Qu’a-t-il manqué à ce premier album des néo-adultes de The Dodoz pour friser l’excellence, mise à part des voix avec un réel accent anglais ? Pas grand chose. Dans ce premier LP, éponyme, Géraldine et ses trois camarades réussissent à aligner, sans intermittences, des mesures subtiles et accrocheuses, entre rock indé, saturation quasi-shoegaze et punk chaloupé. Les paternes sont alambiqués, tout comme quelques structures de morceaux (merde, il y a deux chansons dans ‘Werewolf In Love‘ !), les grattes se livrent un combat bordélique en haut des manches, les sonorités sont délicieusement sales ; on a même droit à une poignée de tubes même pas putassiers (‘Do You Like Boys ?‘, ‘Bet‘). Et les jeunes ne sont pas de Paris : oui, ils ont tout pour plaire (et toc). A l’heure où les rockeurs français d’à peine vingt ans ayant une bonne visibilité dans les médias sont soit lassants (Izia, Plasticines), soit ridicules (Second Sex, BB Brunes), cette livraison de The Dodoz sonne comme un petit miracle.

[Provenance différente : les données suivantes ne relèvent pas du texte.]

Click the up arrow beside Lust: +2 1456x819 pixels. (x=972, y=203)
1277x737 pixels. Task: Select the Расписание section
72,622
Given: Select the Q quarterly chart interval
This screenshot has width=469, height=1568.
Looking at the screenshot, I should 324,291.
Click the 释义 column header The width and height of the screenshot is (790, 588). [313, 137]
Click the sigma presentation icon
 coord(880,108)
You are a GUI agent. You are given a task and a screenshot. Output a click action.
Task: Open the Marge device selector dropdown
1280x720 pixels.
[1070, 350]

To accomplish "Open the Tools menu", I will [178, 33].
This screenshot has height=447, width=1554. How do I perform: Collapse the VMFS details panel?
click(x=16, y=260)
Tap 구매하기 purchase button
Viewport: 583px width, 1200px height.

The Dodoz = jeunesse sonique, douée et adroite (et non pas à droite, big up à Gilbert Montagné et ses ‘jeunes pop’ — ‘Tous ceux qui veulent changer le mondeuuuh, venez marcher, venez chanteeeeer‘). Mais alors, qu’a-t-il manqué à ces onze morceaux aussi enivrants les uns que les autres ? Une bonne grosse dose de folie. La fougue post-adolescente ne suffit pas, une bonne partie de l’album aurait gagné à être encore plus garage, turbulente et barrée. Géraldine et ses copains sont encore un peu trop tendres… En bref, qu’a-t-il manqué aux jeunes gens de The Dodoz pour pondre une masterpiece dès leur premier long play ? Un putain de saladier de mescaline.